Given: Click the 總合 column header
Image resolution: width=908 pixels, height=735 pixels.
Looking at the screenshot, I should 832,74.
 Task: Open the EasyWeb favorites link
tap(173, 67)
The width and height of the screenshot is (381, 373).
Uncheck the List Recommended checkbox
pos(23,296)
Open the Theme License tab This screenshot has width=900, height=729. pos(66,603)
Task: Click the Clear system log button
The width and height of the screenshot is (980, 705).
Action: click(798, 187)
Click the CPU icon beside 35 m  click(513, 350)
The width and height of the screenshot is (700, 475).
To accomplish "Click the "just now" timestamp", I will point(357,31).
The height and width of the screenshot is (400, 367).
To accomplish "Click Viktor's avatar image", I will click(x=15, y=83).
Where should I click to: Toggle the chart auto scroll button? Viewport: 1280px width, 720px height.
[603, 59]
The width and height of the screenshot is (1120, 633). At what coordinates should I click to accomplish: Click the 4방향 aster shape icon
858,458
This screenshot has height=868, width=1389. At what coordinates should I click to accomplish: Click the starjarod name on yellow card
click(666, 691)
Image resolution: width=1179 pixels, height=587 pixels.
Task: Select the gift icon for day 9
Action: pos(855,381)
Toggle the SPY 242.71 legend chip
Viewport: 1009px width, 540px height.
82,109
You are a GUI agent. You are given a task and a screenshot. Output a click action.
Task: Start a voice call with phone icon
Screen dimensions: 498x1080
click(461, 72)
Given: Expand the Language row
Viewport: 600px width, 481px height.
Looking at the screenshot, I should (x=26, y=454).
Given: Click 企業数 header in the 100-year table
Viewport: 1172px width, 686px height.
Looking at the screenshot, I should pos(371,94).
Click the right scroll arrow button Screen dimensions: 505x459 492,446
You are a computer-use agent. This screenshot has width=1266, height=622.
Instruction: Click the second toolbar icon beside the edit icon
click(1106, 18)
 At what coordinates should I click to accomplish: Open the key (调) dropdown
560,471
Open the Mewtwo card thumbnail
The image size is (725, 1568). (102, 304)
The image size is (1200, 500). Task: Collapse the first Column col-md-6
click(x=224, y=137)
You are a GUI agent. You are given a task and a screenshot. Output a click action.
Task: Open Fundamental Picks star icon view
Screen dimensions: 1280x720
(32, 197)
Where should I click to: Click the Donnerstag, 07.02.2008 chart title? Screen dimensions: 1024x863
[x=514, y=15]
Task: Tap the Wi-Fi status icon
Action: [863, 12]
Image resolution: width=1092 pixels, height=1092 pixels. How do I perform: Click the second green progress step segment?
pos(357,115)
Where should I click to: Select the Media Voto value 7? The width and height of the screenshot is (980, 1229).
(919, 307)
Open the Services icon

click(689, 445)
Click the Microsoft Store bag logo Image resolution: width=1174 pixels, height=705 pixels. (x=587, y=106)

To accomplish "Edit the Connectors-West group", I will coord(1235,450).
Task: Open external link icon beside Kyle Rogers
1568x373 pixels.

REQUIRED WORK ::
Start with the line above that contains "At what coordinates should I click to accomplish: Open" and stop after the line that contains "Click the Microsoft". Output those lines exactly, and only those.

RESULT OF THE EXERCISE ::
 At what coordinates should I click to accomplish: Open the key (调) dropdown
560,471
Open the Mewtwo card thumbnail
The image size is (725, 1568). (102, 304)
The image size is (1200, 500). Task: Collapse the first Column col-md-6
click(x=224, y=137)
You are a GUI agent. You are given a task and a screenshot. Output a click action.
Task: Open Fundamental Picks star icon view
Screen dimensions: 1280x720
(32, 197)
Where should I click to: Click the Donnerstag, 07.02.2008 chart title? Screen dimensions: 1024x863
[x=514, y=15]
Task: Tap the Wi-Fi status icon
Action: [863, 12]
Image resolution: width=1092 pixels, height=1092 pixels. How do I perform: Click the second green progress step segment?
pos(357,115)
Where should I click to: Select the Media Voto value 7? The width and height of the screenshot is (980, 1229).
(919, 307)
Open the Services icon

click(689, 445)
Click the Microsoft Store bag logo Image resolution: width=1174 pixels, height=705 pixels. (x=587, y=106)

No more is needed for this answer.